Review: FOOTNOTE achieves moving feats of note

Featured Critic; St. Louis, MO
Review: FOOTNOTE achieves moving feats of note
What is it to love your enemy? That's not a question I hear very often at the movies. That's a question I hear at church. It's been said that the two, movie going and church going, aren't as different as some may assume - but this is an area where they tend to divide. Of course in Israel, the home country of the film FOOTNOTE, they're not known for doing "church" the way I'm accustomed to doing it here in America. They are, however, obviously doing film in a familiar manner, even as the country's rich tradition and culture rightfully permeates so much of it. FOOTNOTE, a recent nominee for the Academy Award for Best Foreign Language Film of the Year, boldly asks the transcending question: What is it to love your enemy, especially when that enemy is your own father?

Do not be misled, there's nothing outwardly religious about FOOTNOTE. A touch over-directed by filmmaker Joseph Cedar, this is, perhaps, the most Scorsese-esque academic rivalry between esteemed father and son professors ever committed to celluloid. Amid stylish slam-cuts, graphics, and a Bernard Herrmann-esque score, the exposition bursts: Eliezer Shkolnik, the father (Shlomo Bar-Aba), is a crusty old buzzard that was never the world's greatest dad. Upon getting sniped by a rival weeks before the findings of his life's work were to be published, and subsequently seeing his would-be glorious career reduced to a footnote in another man's lesser work, he opts to take out his frustrations on his son, Uriel (Lior Ashkenazi). As far as professors in Talmudic Studies go, Uriel is a pretty popular personality, a rising star in the field he shares with his not so dear old dad. Eliezer, unable to celebrate his son's career, has long ago taken a scunner to him and the world, cutting him down at every turn.
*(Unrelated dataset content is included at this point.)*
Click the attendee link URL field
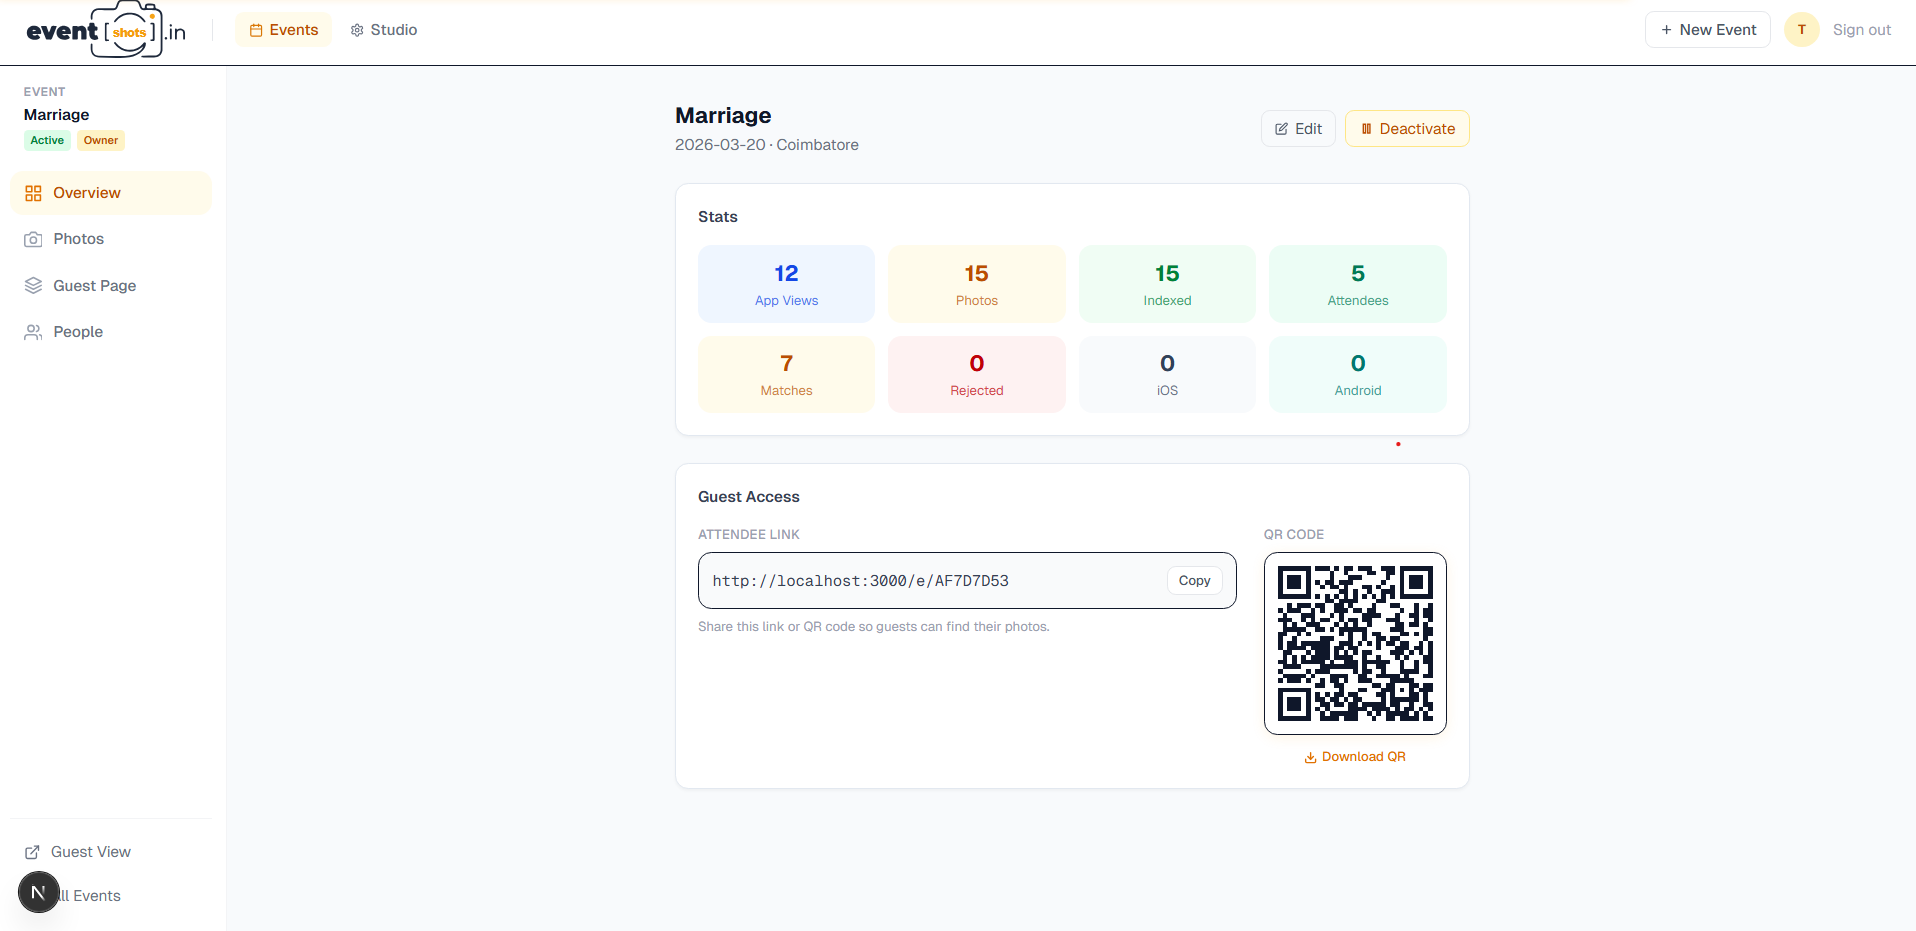 point(930,581)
But when the most prestigious award their field has to offer pits them against one another in an unexpected way, Uriel must painfully choose between self-sacrifice and the height of glory.

After the screening of FOOTNOTE, a fellow critic and I were discussing the curiously overcooked sensory nature of the film (the slam-cuts and all). He speculated that the writer/director may've lacked confidence in his dramatic story, and was compensating elsewhere. Not seeing it that way, I put forth that Cedar's visual and sonic flourishes felt like a runaway post-PULP FICTION "anything goes" attitude about movie making. (Itself not always a bad thing.) I stand by that observation, although my associate's take on it is not inconceivable. In any case, the film is not sloppy or fundamentally unconfident. Cedar manages some excellent performances from his skilled cast, each convincingly world-weary and appropriately vulnerable. Though off-puttingly stylized and even a little quirky here and there, the drama never suffers for it. By the end of FOOTNOTE, I was completely absorbed in the rarely depicted conundrum playing out on screen.

Although it's not perfect, I'm a big fan of FOOTNOTE. It deserved that nomination at this year's Oscars, although I'm not surprised it didn't win. I've deliberately written around the specifics of the film's central drama as not to spoil it, but I will say that it involves grappling bluntly with a certain kind of outright selflessness that is at once a central part of our very beings and yet fundamentally extremely difficult. It's intriguing and a little sad that Film, such a human medium, so rarely goes to this place - the idea of possibly casting one's (fill in the blank: pride, reputation, social standing, job, future, stability, etc.) aside in the thankless interest of another. Yet that's what FOOTNOTE deals with, and that's what makes it so special. Add to that the fact that it's also engaging, entertaining, touching, interesting, and even kind of funny, and you've got a film that won't remain a footnote for long.